The supposed drawbacks of being a child prodigy
Recently there was an article in the Daily Mail about a 14 year-old violinist named Chloe Hanslip. (People despise the Daily Mail but I find it more informative about the modern ideology than the more pretentious papers.) The article is headed ‘The Price of Being a Genius – the story of Chloe Hanslip is one of enormous sacrifice by her family - and herself.’ It is difficult to see what is sacrificial about it. The price being paid is certainly far less than the price of being prevented from being a genius, if you are one, as paid by me and my parents.
Chloe’s musical education is being paid for by her parents, thus keeping her out of the clutches of the British educational system and sparing everyone the suffering and conflict which arose, in my case, from contact with the local educational establishment.
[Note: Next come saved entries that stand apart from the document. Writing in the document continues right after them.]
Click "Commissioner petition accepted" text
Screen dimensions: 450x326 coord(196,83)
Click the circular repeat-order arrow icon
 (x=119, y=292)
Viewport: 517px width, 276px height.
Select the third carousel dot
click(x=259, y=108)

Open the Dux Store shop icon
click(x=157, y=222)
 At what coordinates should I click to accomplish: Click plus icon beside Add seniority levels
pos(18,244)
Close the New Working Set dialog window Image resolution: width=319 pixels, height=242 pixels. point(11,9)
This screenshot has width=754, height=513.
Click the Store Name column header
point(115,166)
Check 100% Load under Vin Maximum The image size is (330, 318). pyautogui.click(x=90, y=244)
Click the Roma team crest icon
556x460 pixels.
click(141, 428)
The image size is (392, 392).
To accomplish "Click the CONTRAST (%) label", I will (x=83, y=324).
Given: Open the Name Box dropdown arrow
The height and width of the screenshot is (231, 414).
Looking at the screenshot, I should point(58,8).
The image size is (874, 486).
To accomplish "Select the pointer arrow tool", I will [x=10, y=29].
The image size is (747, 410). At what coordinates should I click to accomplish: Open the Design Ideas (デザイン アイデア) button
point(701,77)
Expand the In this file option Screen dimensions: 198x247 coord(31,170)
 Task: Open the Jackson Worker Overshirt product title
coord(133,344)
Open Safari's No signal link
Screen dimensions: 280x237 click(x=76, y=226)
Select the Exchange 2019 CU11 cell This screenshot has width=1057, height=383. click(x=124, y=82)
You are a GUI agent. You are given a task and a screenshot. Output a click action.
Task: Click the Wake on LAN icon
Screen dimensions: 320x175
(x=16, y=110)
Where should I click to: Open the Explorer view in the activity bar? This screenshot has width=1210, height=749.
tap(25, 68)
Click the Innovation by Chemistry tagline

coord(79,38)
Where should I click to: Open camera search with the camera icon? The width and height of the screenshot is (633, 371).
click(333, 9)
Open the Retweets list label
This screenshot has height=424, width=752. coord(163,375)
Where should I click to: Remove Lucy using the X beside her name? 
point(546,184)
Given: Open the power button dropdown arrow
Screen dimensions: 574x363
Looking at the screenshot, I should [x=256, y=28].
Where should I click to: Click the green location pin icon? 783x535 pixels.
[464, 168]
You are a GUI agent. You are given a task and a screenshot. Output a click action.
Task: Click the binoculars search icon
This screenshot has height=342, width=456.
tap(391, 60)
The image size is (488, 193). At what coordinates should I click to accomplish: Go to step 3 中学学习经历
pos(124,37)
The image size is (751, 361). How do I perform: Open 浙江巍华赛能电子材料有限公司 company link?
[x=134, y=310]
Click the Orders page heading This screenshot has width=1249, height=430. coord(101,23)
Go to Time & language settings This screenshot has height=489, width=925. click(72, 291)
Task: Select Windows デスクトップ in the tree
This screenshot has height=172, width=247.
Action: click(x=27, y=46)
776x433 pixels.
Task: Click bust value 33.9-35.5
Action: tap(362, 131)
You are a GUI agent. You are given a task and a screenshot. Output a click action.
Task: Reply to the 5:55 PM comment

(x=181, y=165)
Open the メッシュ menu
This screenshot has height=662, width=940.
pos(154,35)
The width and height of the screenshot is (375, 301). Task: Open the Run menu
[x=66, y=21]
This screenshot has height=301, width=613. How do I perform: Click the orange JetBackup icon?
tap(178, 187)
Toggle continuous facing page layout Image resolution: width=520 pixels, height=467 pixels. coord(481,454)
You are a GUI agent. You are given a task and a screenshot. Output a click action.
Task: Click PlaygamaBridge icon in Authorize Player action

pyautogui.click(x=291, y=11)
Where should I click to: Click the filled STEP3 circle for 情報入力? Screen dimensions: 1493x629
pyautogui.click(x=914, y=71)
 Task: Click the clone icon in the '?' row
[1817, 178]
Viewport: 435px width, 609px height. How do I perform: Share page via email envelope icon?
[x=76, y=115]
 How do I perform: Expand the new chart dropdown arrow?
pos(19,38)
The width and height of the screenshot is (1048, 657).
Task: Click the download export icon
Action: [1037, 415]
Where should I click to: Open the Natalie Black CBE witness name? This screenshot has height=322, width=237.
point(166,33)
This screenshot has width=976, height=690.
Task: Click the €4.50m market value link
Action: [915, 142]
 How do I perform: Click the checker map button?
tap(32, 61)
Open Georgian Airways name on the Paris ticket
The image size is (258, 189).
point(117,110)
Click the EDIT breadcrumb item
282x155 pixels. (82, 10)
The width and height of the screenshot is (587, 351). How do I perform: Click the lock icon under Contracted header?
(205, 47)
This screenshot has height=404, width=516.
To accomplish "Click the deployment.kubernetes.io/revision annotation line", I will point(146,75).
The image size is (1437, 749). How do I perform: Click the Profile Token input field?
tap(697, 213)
Nobody is suffering emotionally at all. Chloe says, ‘I love my life’, something I would never had said at her age, having just been prevented from taking the School Certificate exam and viewing my future with the gravest misgivings. A year or so later I might have said I was suffering the torments of the damned, and meant it, because the only equivalent I could find to the depth of my unhappiness was in a short story about someone who had sold his soul to the devil and was awaiting the hour when the completion of the contract would fall due. But, I reflected, the difference was that I had not consented to the sale and had received nothing in exchange.
So what are the sacrifices exactly? She is getting a suitable education for someone of her outstanding ability, and is unlikely to be debarred from the sort of career to which is suited. It is rather a strain on her parent’s finances. Her father has to do some shopping when she and her mother are abroad, and their television is rather old, so it could be said that they are paying a certain price in money.
But my parents and I all paid in money much more highly for the socially engineered ruin of my prospects in life. When my father’s health broke down he had to retire early without even a proper pension, and I had no tolerable way of earning money at all, since I had no way of making an academic career which was the only sort of career I could have. So I was most bitterly caught between my need for money to purchase the conditions of an acceptable intellectual life (which are provided free of charge by colleges for resident Fellows) and the fact that I had no way of making money at all. The only jobs open to me were so damaging that I had to give them up as soon as possible (as someone with claustrophobia might have to, if the only job for which society considered him eligible was coalmining). Investment might be a possible way of making money, but as yet I had no capital.
Contrast between paying something in money for a positive and possibly lucrative future, and paying in both money and suffering for ruined lives devoid of opportunity.